In vivo approaches for immune-mediated drug hypersensitivity research
Kwast, Lydia
- Promoter:
- Prof.dr. M. (Martin) van den Berg
- Co-promoter:
- Dr. R.H.H. (Raymond) Pieters
- Date:
- June 13, 2017
- Time:
- 14:30 h
Summary
Drug allergies, immune-mediated drug hypersensitivity reactions (IDHRs) or drug induced liver injury (DILI) are important causes of black box warnings and drug withdrawals, and thus a major problem in the development of drugs. Also drug induced liver injury Despite the high demand for preclinical screening tools, no validated in vitro or in vivo models are available. At the moment, current methods (e.g. standard toxicity testing) are not sufficient to preclinically) predict the hazard or risk of IDHR by new pharmaceuticals.

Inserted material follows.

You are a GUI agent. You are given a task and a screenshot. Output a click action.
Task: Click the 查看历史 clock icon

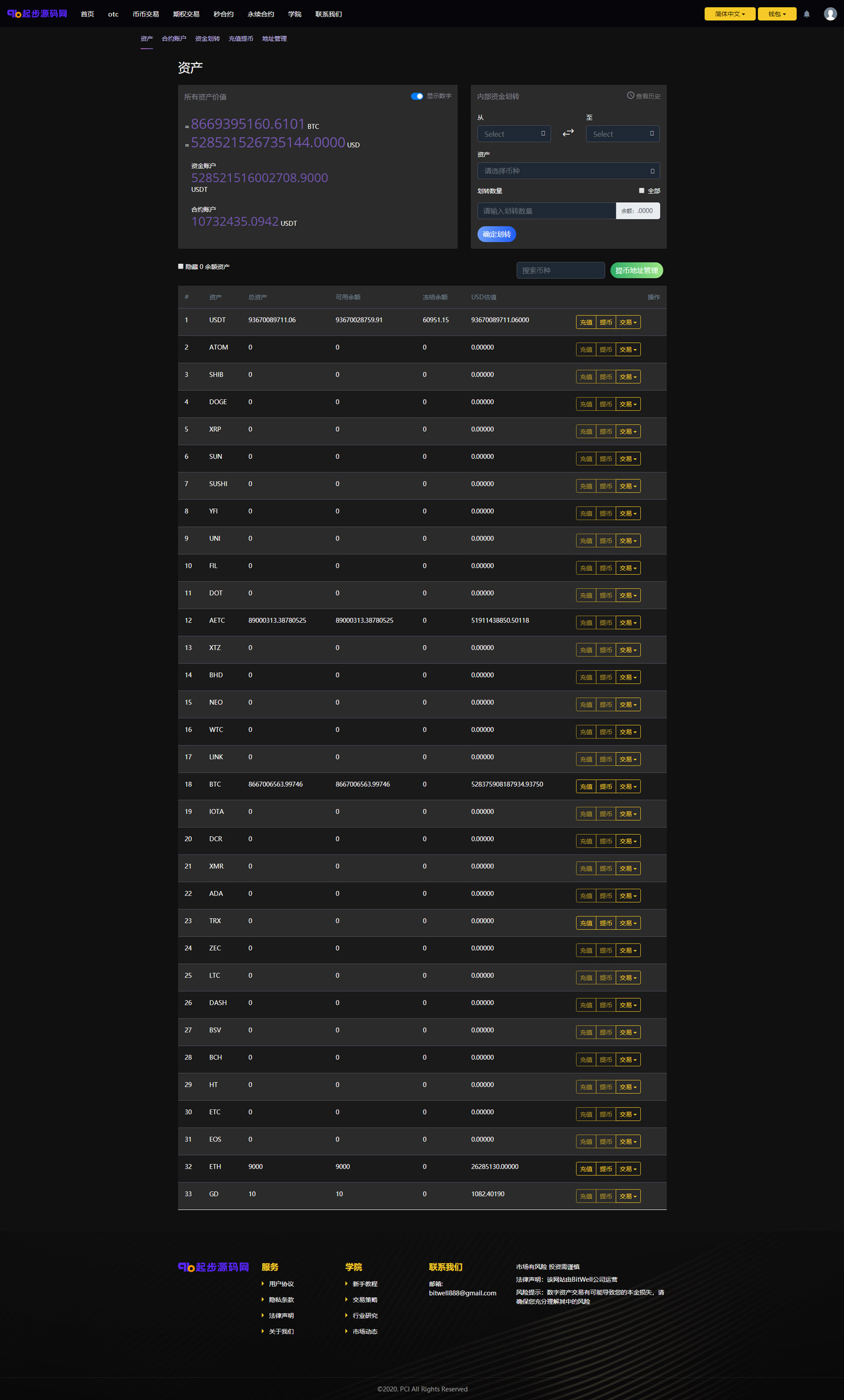click(x=630, y=96)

The aim of the work presented in this thesis was to identify (new) approaches that may help to predict IDHR and was performed in the framework of two large consortia within Top Institute Pharma and the Innovative Medicines Initiative. The experimental models that we used include innovative approaches to detect adjuvant activity, T-cell involvement (DTH, TNP-Ficoll response and T-cell differentiation following drug exposure) and drug-adduct/hapten formation. Together, these read outs were matched to the prevailing hypotheses linked to IDHR. We did so by using drugs known to cause IDHRs in human, namely, paracetamol, diclofenac, ofloxacin and carbamazepine. In this thesis, we have shown, by a series of experiments, that drugs display the capacity to activate both the innate as well as the adaptive immune system. For this, we used oral exposure protocols in mice. We set out to further evaluate in more detail which components of the innate and adaptive immune system were involved in the responses by different drugs. We saw that multiple immune parameters were altered upon exposure to the drugs, but that there were also clear differences between the drugs. However, despite these differences, the notion that both innate and adaptive components are involved will help to generate common predictive models. In all, the current work describes several experimental approaches that can be used to predict the potential hazard of new drug entities to induce IDHR. In addition, the developed in vivo approaches can be used to explore several different mechanisms and working hypotheses involved in the induction of IDHR. The research presented may therefore add substantially to a better understanding of IDHR and contribute to better predictive strategies in the future.